__Problem requirements__: Extract each line of the records below that contains the string "menu", treating uppercase and lowercase letters as distinct.

__A block of data__:
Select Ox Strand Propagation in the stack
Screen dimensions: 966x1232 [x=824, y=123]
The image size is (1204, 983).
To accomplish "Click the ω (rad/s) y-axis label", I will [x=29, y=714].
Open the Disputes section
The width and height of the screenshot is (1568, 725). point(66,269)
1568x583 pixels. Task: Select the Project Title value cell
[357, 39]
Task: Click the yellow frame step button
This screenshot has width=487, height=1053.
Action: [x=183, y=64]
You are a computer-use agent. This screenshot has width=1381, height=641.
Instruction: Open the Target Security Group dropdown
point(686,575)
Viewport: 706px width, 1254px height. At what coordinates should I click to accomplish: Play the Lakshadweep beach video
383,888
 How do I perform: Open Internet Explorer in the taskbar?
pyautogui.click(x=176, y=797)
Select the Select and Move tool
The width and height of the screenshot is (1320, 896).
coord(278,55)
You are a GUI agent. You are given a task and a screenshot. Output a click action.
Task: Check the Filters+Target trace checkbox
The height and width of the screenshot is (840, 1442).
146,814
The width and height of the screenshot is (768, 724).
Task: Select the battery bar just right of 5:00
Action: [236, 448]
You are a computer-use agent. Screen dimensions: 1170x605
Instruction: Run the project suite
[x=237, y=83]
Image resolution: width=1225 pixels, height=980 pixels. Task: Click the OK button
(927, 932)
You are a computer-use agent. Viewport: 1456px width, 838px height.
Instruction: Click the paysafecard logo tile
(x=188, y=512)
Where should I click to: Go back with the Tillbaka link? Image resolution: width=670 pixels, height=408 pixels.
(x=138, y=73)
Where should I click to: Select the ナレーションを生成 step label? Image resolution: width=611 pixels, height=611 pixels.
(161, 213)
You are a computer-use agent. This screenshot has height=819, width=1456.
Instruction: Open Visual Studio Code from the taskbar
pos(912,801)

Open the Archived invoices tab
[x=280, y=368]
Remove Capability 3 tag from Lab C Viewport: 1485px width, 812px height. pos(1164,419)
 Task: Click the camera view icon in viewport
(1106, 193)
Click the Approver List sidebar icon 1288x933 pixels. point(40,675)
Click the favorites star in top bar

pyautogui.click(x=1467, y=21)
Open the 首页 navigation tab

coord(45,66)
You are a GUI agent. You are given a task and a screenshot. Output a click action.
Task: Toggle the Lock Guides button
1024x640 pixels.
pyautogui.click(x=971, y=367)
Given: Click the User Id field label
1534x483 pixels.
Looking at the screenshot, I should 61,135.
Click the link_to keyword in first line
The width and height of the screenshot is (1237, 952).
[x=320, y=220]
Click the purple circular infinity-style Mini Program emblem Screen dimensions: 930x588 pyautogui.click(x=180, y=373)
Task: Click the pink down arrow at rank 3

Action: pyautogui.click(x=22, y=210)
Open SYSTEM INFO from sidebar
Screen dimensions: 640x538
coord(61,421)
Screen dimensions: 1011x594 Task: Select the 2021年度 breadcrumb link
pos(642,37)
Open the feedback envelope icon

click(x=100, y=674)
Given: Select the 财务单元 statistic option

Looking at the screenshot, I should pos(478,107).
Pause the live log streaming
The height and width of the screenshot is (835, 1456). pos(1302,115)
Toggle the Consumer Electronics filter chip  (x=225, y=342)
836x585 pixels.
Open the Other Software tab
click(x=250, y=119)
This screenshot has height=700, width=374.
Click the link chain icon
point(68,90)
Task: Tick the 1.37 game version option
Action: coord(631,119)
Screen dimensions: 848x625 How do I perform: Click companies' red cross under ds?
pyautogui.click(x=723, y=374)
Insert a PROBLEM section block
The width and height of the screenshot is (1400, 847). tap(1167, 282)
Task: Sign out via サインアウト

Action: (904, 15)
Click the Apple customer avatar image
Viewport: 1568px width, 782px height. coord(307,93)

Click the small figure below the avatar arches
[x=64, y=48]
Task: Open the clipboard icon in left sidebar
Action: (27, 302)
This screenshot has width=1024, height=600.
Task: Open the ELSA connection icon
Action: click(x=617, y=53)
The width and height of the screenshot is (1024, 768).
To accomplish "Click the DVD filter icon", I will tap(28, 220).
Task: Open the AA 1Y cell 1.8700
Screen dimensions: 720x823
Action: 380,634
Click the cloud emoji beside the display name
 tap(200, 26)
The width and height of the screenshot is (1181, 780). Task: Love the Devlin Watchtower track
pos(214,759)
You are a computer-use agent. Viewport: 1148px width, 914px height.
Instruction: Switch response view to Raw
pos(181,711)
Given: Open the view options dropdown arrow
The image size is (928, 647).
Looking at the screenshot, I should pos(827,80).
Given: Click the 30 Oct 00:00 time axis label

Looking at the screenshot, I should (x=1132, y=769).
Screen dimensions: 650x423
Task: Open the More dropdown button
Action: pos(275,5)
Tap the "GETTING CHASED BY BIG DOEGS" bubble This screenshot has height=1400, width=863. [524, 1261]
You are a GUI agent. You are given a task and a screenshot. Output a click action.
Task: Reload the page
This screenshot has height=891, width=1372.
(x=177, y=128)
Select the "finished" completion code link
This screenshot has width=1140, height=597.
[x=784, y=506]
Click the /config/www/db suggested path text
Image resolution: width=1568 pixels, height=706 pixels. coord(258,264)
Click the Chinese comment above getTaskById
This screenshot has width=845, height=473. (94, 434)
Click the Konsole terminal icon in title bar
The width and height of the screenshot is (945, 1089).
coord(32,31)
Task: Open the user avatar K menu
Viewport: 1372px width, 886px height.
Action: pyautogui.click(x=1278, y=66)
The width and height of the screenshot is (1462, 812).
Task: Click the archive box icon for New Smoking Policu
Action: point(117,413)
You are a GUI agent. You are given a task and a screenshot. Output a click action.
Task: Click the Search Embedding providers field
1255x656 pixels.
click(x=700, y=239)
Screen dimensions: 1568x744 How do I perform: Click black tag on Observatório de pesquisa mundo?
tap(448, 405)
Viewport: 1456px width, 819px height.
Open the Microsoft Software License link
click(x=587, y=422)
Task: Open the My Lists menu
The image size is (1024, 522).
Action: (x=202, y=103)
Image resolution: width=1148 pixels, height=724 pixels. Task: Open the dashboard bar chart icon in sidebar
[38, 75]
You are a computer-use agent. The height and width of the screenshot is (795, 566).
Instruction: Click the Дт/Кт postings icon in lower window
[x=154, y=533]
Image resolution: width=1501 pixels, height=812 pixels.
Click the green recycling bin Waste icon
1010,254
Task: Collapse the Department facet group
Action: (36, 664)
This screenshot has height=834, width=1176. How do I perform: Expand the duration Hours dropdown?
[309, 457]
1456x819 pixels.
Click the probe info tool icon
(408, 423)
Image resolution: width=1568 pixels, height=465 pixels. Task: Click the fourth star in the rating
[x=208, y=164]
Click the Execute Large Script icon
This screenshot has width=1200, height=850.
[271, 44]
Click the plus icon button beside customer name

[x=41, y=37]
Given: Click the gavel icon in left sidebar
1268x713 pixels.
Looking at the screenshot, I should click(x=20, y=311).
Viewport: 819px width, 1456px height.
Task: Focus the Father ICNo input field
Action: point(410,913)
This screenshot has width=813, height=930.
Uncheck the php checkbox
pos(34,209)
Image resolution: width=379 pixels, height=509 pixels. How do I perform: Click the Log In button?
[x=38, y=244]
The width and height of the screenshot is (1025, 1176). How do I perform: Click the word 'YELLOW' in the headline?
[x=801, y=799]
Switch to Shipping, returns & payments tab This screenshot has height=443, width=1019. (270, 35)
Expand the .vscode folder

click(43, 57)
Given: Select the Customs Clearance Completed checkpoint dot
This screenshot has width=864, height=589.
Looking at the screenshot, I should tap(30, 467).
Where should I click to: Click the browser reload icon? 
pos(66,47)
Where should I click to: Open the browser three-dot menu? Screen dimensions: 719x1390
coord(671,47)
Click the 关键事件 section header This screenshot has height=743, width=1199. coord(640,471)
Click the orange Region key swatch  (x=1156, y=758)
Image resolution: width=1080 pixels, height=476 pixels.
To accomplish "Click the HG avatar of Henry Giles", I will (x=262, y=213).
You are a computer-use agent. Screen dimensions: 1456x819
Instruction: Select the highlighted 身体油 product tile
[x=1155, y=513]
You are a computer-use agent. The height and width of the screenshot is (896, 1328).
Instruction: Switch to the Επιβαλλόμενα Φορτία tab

__Result of this exercise__:
Task: Open the user avatar K menu
Task: Open the My Lists menu
Where should I click to: Open the browser three-dot menu? Screen dimensions: 719x1390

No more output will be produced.